Enthalpic and entropic effects of salt and polyol osmolytes on site-specific protein-DNA association: the integrase Tn916-DNA complex.

The effect of low molecular-weight compounds on the equilibrium constant K(A) can be used to explore the energetics and molecular mechanism of protein-DNA interactions. Here we use the complex composed of the integrase Tn916 DNA-binding domain and its target DNA duplex to investigate the effects of salt and the nonionic osmolytes glycerol and sorbitol on sequence-specific protein-DNA association. Increasing Na(+) concentration from 0.12 to 0.32 M weakens the binding affinity by a factor of 20. The decrease of affinity is dominated by a large loss of binding enthalpy but only a small loss of binding entropy.

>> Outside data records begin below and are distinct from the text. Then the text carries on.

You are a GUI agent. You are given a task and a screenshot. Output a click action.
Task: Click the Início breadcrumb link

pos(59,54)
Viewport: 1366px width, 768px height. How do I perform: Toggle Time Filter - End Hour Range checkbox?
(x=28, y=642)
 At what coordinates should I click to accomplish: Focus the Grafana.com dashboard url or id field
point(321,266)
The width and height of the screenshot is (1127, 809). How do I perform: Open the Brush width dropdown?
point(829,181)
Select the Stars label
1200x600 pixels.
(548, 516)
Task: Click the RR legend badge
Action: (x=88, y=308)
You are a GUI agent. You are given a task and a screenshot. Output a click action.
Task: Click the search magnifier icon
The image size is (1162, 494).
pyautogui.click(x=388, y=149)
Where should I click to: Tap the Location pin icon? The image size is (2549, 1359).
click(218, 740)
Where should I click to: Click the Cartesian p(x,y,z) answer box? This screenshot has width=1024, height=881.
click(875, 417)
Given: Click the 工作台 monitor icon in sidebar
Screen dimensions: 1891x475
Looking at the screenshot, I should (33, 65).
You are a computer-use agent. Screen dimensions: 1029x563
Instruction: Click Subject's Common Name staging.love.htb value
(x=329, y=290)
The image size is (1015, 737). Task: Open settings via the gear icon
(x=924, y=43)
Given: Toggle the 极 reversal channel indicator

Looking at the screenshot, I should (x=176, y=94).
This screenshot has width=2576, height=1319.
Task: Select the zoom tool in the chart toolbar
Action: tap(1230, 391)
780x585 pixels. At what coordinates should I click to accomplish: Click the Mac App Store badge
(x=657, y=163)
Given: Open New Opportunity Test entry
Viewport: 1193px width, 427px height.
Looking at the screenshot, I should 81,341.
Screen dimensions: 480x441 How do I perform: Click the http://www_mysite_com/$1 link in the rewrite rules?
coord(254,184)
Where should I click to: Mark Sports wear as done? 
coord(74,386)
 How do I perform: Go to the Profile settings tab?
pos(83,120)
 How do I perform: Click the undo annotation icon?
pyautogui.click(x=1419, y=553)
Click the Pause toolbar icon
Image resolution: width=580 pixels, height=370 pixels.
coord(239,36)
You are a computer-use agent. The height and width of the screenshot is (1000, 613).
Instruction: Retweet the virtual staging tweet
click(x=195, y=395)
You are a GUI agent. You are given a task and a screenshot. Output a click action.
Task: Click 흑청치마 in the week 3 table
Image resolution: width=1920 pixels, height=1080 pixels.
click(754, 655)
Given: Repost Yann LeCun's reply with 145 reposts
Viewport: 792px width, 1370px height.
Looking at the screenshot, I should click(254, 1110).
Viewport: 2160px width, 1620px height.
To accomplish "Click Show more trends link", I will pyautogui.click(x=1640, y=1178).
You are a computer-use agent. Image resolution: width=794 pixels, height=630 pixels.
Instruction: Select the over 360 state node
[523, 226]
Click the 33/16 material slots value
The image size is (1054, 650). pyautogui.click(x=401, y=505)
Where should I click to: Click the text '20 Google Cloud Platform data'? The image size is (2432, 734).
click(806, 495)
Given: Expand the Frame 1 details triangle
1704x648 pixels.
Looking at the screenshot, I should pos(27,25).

This contrasts the concept that the salt-induced weakening of protein-DNA binding is mainly entropic. The large enthalpy loss is discussed in the light of recent views about the nature of the general salt effect. Addition of up to 2.5 M sorbitol and up to 3.3 M glycerol causes a slight increase of the binding affinity. However, both osmolytes lead to a large enthalpy gain and a similarly large entropy loss. This intriguing enthalpy-entropy compensation can be explained in part by an enthalpic chelate effect: The osmolyte tightens the structure of the protein-DNA complex whereby the formation of enthalpically favorable noncovalent interactions is promoted at the entropic cost of a more rigid complex. The results were obtained by isothermal titration calorimetry. They are supported by kinetic experiments showing that the rate of formation of the complex is reduced by salt, but the rate of complex dissociation is not. Glycerol and sorbitol reduce both rates in line with an only small effect on complex stability. This work clarifies the thermodynamic and kinetic response of a novel protein-DNA complex to increased salt and the presence of two common, nonionic osmolytes.